Prompt — Before doing anything else, copy the entries below exactly.

(Stored records)
------------------------------------------------

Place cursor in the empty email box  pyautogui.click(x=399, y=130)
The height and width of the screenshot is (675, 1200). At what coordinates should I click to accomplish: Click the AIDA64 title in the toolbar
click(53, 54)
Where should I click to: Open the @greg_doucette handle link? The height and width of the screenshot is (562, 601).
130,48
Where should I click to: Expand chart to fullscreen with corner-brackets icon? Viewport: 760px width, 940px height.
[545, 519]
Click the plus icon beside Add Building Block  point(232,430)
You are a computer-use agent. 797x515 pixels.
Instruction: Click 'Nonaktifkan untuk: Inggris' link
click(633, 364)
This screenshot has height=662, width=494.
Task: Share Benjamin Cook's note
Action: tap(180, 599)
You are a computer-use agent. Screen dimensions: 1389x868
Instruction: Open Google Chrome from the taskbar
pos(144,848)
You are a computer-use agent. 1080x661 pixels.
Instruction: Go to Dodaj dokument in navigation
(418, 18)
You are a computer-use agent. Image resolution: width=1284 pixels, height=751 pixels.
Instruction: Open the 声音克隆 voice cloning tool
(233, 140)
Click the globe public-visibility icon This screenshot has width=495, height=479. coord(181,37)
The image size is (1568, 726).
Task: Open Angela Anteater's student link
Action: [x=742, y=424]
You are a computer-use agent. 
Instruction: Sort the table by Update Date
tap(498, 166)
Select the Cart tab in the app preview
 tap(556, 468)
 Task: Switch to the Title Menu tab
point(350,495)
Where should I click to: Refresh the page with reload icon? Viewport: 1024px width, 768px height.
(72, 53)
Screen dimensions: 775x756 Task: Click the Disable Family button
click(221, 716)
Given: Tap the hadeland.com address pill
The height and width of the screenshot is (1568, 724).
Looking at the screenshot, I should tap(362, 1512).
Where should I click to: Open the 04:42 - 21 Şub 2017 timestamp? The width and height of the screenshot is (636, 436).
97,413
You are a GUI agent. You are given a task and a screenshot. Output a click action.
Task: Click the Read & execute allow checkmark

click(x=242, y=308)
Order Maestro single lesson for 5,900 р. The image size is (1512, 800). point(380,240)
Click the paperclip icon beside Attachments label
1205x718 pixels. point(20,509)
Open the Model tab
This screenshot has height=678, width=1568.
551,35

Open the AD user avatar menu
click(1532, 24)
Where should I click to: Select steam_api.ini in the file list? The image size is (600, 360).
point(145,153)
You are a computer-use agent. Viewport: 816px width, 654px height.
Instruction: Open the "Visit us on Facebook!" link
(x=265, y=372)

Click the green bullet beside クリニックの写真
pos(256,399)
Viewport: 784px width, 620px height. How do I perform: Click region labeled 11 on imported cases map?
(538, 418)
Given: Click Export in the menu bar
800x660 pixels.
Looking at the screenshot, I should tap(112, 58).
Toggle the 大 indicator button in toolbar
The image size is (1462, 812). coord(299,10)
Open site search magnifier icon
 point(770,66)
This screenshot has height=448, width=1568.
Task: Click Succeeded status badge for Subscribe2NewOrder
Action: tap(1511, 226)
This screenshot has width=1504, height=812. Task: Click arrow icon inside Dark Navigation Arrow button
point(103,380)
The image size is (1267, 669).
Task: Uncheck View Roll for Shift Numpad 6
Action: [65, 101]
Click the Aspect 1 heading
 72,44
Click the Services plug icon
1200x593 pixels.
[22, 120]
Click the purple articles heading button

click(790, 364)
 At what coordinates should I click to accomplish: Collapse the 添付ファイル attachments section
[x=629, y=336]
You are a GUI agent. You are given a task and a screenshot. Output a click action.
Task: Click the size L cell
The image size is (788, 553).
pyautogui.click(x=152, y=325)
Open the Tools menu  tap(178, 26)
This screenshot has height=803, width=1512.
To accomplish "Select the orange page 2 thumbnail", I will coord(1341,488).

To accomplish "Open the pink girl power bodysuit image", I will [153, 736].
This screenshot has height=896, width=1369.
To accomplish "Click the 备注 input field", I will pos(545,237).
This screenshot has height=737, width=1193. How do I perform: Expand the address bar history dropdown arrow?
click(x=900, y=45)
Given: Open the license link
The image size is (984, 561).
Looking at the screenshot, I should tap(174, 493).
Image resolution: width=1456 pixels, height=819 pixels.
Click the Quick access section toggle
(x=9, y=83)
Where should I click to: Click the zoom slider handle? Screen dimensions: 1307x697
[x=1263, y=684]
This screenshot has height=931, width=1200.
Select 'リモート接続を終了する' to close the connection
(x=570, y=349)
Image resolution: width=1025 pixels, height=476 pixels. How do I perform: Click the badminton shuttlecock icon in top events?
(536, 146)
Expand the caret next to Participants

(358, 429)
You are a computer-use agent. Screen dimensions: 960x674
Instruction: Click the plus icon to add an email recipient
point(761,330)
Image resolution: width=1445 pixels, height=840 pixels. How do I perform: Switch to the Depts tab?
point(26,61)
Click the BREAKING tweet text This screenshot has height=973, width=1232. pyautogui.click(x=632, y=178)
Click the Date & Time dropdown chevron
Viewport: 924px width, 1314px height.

------------------------------------------------

Solution to this exercise —
Place cursor in the empty email box  pyautogui.click(x=399, y=130)
The height and width of the screenshot is (675, 1200). At what coordinates should I click to accomplish: Click the AIDA64 title in the toolbar
click(53, 54)
Where should I click to: Open the @greg_doucette handle link? The height and width of the screenshot is (562, 601).
130,48
Where should I click to: Expand chart to fullscreen with corner-brackets icon? Viewport: 760px width, 940px height.
[545, 519]
Click the plus icon beside Add Building Block  point(232,430)
You are a computer-use agent. 797x515 pixels.
Instruction: Click 'Nonaktifkan untuk: Inggris' link
click(633, 364)
This screenshot has height=662, width=494.
Task: Share Benjamin Cook's note
Action: tap(180, 599)
You are a computer-use agent. Screen dimensions: 1389x868
Instruction: Open Google Chrome from the taskbar
pos(144,848)
You are a computer-use agent. 1080x661 pixels.
Instruction: Go to Dodaj dokument in navigation
(418, 18)
You are a computer-use agent. Image resolution: width=1284 pixels, height=751 pixels.
Instruction: Open the 声音克隆 voice cloning tool
(233, 140)
Click the globe public-visibility icon This screenshot has width=495, height=479. coord(181,37)
The image size is (1568, 726).
Task: Open Angela Anteater's student link
Action: [x=742, y=424]
You are a computer-use agent. 
Instruction: Sort the table by Update Date
tap(498, 166)
Select the Cart tab in the app preview
 tap(556, 468)
 Task: Switch to the Title Menu tab
point(350,495)
Where should I click to: Refresh the page with reload icon? Viewport: 1024px width, 768px height.
(72, 53)
Screen dimensions: 775x756 Task: Click the Disable Family button
click(221, 716)
Given: Tap the hadeland.com address pill
The height and width of the screenshot is (1568, 724).
Looking at the screenshot, I should tap(362, 1512).
Where should I click to: Open the 04:42 - 21 Şub 2017 timestamp? The width and height of the screenshot is (636, 436).
97,413
You are a GUI agent. You are given a task and a screenshot. Output a click action.
Task: Click the Read & execute allow checkmark

click(x=242, y=308)
Order Maestro single lesson for 5,900 р. The image size is (1512, 800). point(380,240)
Click the paperclip icon beside Attachments label
1205x718 pixels. point(20,509)
Open the Model tab
This screenshot has height=678, width=1568.
551,35

Open the AD user avatar menu
click(1532, 24)
Where should I click to: Select steam_api.ini in the file list? The image size is (600, 360).
point(145,153)
You are a computer-use agent. Viewport: 816px width, 654px height.
Instruction: Open the "Visit us on Facebook!" link
(x=265, y=372)

Click the green bullet beside クリニックの写真
pos(256,399)
Viewport: 784px width, 620px height. How do I perform: Click region labeled 11 on imported cases map?
(538, 418)
Given: Click Export in the menu bar
800x660 pixels.
Looking at the screenshot, I should tap(112, 58).
Toggle the 大 indicator button in toolbar
The image size is (1462, 812). coord(299,10)
Open site search magnifier icon
 point(770,66)
This screenshot has height=448, width=1568.
Task: Click Succeeded status badge for Subscribe2NewOrder
Action: tap(1511, 226)
This screenshot has width=1504, height=812. Task: Click arrow icon inside Dark Navigation Arrow button
point(103,380)
The image size is (1267, 669).
Task: Uncheck View Roll for Shift Numpad 6
Action: [65, 101]
Click the Aspect 1 heading
 72,44
Click the Services plug icon
1200x593 pixels.
[22, 120]
Click the purple articles heading button

click(790, 364)
 At what coordinates should I click to accomplish: Collapse the 添付ファイル attachments section
[x=629, y=336]
You are a GUI agent. You are given a task and a screenshot. Output a click action.
Task: Click the size L cell
The image size is (788, 553).
pyautogui.click(x=152, y=325)
Open the Tools menu  tap(178, 26)
This screenshot has height=803, width=1512.
To accomplish "Select the orange page 2 thumbnail", I will coord(1341,488).

To accomplish "Open the pink girl power bodysuit image", I will [153, 736].
This screenshot has height=896, width=1369.
To accomplish "Click the 备注 input field", I will pos(545,237).
This screenshot has height=737, width=1193. How do I perform: Expand the address bar history dropdown arrow?
click(x=900, y=45)
Given: Open the license link
The image size is (984, 561).
Looking at the screenshot, I should tap(174, 493).
Image resolution: width=1456 pixels, height=819 pixels.
Click the Quick access section toggle
(x=9, y=83)
Where should I click to: Click the zoom slider handle? Screen dimensions: 1307x697
[x=1263, y=684]
This screenshot has height=931, width=1200.
Select 'リモート接続を終了する' to close the connection
(x=570, y=349)
Image resolution: width=1025 pixels, height=476 pixels. How do I perform: Click the badminton shuttlecock icon in top events?
(536, 146)
Expand the caret next to Participants

(358, 429)
You are a computer-use agent. Screen dimensions: 960x674
Instruction: Click the plus icon to add an email recipient
point(761,330)
Image resolution: width=1445 pixels, height=840 pixels. How do I perform: Switch to the Depts tab?
point(26,61)
Click the BREAKING tweet text This screenshot has height=973, width=1232. pyautogui.click(x=632, y=178)
Click the Date & Time dropdown chevron
Viewport: 924px width, 1314px height.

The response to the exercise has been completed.